TO THE SEEKER AFTER TRUTH: [A]

Columbia has bidden the civilized world to join with her in celebrating the four-hundredth anniversary of the discovery of America and the invitation has been accepted. At Jackson Park are displayed exhibits of her natural resources, and her progress in the arts and sciences, but that which would best illustrate her moral grandeur has been ignored.

The exhibit of the progress made by a race in 25 years of freedom as against 250 years of slavery, would have been the greatest tribute to the greatness and progressiveness of American institutions which could have been shown the world. The colored people of this great Republic number eight millions--more than one-tenth the whole population of the United States. They were among the earliest settlers of this continent, landing at Jamestown, Virginia in 1619 in a slave ship, before the Puritans, who landed at Plymouth in 1620. They have contributed a large share to American prosperity and civilization. The labor of one-half of this country, has always been, and is still being done by them. The first credit this country had in its commerce with foreign nations was created by productions resulting from their labor. The wealth created by their industry has afforded to the white people of this country the leisure essential to their great progress in education, art, science, industry and invention.

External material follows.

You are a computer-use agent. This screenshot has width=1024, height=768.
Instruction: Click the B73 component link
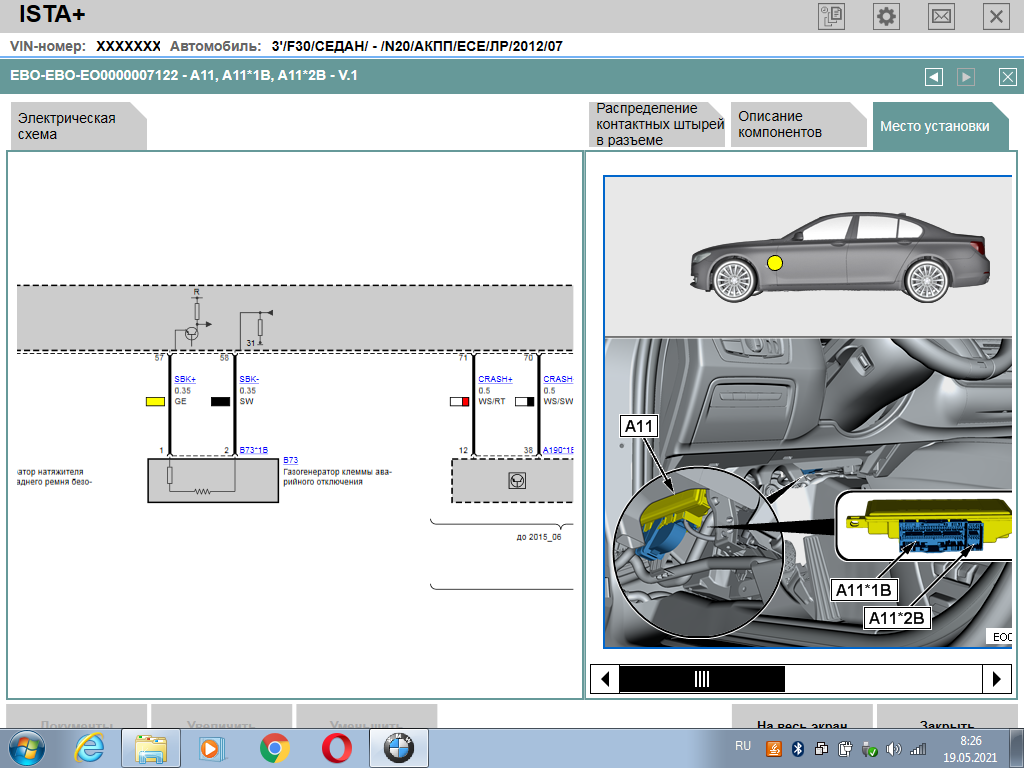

Those visitors to the World's Columbian Exposition who know these facts, especially foreigners will naturally ask: Why are not the colored people, who constitute so large an element of the American population, and who have contributed so large a share to American greatness,--more visibly present and better represented in this World's Exposition? Why are they not taking part in this glorious celebration of the four-hundredth anniversary of the discovery of their country? Are they so dull and stupid as to feel no interest in this great event? It is to answer these questions and supply as far as possible our lack of representation at the Exposition that the Afro-American has published this volume.